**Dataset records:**
- Opening Delimiter -

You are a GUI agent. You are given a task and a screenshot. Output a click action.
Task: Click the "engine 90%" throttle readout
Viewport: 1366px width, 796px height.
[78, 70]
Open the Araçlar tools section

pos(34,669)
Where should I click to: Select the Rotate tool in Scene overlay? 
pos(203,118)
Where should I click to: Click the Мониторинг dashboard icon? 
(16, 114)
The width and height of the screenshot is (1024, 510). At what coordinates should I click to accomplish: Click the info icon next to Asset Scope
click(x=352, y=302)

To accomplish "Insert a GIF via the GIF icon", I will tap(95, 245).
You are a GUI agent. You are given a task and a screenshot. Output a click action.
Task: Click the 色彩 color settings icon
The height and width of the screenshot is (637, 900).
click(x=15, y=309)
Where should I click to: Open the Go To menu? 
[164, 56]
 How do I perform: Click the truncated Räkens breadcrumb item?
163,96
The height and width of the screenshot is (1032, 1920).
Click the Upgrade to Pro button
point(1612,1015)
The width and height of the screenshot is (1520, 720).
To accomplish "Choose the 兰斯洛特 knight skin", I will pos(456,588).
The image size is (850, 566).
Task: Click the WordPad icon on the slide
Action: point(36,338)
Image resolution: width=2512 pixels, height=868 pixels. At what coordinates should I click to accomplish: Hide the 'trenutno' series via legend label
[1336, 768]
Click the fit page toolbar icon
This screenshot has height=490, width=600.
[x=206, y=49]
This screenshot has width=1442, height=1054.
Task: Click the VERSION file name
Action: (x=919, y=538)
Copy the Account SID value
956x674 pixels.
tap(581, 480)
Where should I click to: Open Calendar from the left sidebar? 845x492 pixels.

- Closing Delimiter -

**Task:** Word for word, return each of the entries shown above.

**Task solution:**
You are a GUI agent. You are given a task and a screenshot. Output a click action.
Task: Click the "engine 90%" throttle readout
Viewport: 1366px width, 796px height.
[78, 70]
Open the Araçlar tools section

pos(34,669)
Where should I click to: Select the Rotate tool in Scene overlay? 
pos(203,118)
Where should I click to: Click the Мониторинг dashboard icon? 
(16, 114)
The width and height of the screenshot is (1024, 510). At what coordinates should I click to accomplish: Click the info icon next to Asset Scope
click(x=352, y=302)

To accomplish "Insert a GIF via the GIF icon", I will tap(95, 245).
You are a GUI agent. You are given a task and a screenshot. Output a click action.
Task: Click the 色彩 color settings icon
The height and width of the screenshot is (637, 900).
click(x=15, y=309)
Where should I click to: Open the Go To menu? 
[164, 56]
 How do I perform: Click the truncated Räkens breadcrumb item?
163,96
The height and width of the screenshot is (1032, 1920).
Click the Upgrade to Pro button
point(1612,1015)
The width and height of the screenshot is (1520, 720).
To accomplish "Choose the 兰斯洛特 knight skin", I will pos(456,588).
The image size is (850, 566).
Task: Click the WordPad icon on the slide
Action: point(36,338)
Image resolution: width=2512 pixels, height=868 pixels. At what coordinates should I click to accomplish: Hide the 'trenutno' series via legend label
[1336, 768]
Click the fit page toolbar icon
This screenshot has height=490, width=600.
[x=206, y=49]
This screenshot has width=1442, height=1054.
Task: Click the VERSION file name
Action: (x=919, y=538)
Copy the Account SID value
956x674 pixels.
tap(581, 480)
Where should I click to: Open Calendar from the left sidebar? 845x492 pixels.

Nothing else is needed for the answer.